The Lean Six Sigma project initially focused on the generator-hauling side of Triton’s trailer business.
“Six Sigma told us that we needed to get control of our process, which means we can’t rely on tribal knowledge,” Schellinger said. “Now, we have that lean aspect to take the waste out of the process.”
A rail system, which workers have dubbed the Roller Coaster, has been built using custom trolleys and carts to improve the production process and safety. Each production line is named after a popular roller coaster, such as Crazy Train, Lightning Bolt and Raging Bull.
Triton took what it learned from the generator trailer project and then applied it to its watercraft trailer production.
“We put in two assembly lines for our four most popular models. We haven’t worked overtime and we’ve lost somewhere between 10 and 15 factory employees through normal turnover and haven’t replaced them,” Schellinger said. “Efficiency has completely changed the dynamics out there.”
The improved efficiency gained through Lean Six Sigma means that Triton Trailers has been able to boost production to meet increasing demand – it has taken on an additional $5 million in annual sales – without adding a second shift or expanding its plant.
“We were able to increase our capacity,” Schellinger said. “That’s huge. It’s hard to put a dollar amount on that but it’s obviously a huge savings, or cost avoidance, however you want to say it. Within the same facility that was near capacity, we have been able to triple our throughput over the course of two years with no additional facility or labor investment.”
Product quality also has improved.
“People are working closer together, so we are getting more quality in our products because there are more eyes on it,” Schellinger said.
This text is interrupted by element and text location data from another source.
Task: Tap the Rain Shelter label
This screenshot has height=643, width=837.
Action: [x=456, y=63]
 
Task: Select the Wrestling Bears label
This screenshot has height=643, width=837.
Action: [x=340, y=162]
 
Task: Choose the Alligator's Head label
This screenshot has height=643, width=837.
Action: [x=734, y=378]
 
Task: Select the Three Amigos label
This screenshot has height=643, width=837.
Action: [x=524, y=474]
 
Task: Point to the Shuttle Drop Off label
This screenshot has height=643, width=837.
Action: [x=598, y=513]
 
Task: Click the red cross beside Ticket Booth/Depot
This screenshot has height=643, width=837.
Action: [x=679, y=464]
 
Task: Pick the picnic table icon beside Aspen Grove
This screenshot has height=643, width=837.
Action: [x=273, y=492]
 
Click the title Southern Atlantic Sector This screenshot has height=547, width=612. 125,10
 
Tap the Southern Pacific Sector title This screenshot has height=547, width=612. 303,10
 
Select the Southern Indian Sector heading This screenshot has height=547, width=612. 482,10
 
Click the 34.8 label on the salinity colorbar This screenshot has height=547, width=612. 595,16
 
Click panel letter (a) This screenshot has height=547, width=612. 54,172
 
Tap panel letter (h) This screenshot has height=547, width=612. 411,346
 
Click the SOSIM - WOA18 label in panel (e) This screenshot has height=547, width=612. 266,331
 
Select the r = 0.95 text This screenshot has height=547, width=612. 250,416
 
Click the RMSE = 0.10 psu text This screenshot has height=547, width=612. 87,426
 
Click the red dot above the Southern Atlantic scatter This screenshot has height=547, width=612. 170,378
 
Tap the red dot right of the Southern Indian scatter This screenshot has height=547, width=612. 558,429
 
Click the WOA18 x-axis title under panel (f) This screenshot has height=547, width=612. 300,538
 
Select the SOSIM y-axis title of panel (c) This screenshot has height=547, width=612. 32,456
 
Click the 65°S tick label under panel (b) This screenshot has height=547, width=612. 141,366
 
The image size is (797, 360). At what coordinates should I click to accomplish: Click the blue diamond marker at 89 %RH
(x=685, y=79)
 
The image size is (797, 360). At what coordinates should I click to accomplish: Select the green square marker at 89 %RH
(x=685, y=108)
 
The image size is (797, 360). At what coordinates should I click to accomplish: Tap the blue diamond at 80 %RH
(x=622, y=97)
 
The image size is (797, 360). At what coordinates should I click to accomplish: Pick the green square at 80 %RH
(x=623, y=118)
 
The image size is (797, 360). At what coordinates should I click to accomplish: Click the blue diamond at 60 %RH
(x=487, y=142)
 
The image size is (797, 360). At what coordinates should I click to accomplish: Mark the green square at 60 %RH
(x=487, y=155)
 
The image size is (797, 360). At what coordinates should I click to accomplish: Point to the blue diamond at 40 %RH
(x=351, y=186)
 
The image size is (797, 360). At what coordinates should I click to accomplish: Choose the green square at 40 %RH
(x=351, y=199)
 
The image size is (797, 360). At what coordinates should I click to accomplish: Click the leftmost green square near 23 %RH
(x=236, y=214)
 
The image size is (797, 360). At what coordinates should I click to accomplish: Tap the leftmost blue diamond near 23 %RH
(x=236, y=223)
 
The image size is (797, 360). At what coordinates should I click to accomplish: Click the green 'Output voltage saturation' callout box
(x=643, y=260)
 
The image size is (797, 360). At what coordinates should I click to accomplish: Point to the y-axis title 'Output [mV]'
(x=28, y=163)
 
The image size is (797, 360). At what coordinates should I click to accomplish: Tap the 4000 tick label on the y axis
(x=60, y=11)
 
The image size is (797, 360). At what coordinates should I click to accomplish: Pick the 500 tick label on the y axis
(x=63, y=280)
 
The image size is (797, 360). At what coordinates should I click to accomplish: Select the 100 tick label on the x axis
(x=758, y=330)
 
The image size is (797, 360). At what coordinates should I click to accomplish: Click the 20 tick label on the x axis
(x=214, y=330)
He is confident that other companies – manufacturers and other businesses alike – can benefit from the WMEP’s Lean Six Sigma Green Belt training, much in the same way Triton has experienced highly beneficial efficiency improvements. He also sees a market opportunity for WMEP to work directly with clients on Lean Six Sigma in their plants.
“I would definitely recommend it,” Schellinger said. “There are a lot of good tools and knowledge that can be applied to pretty much any industry.”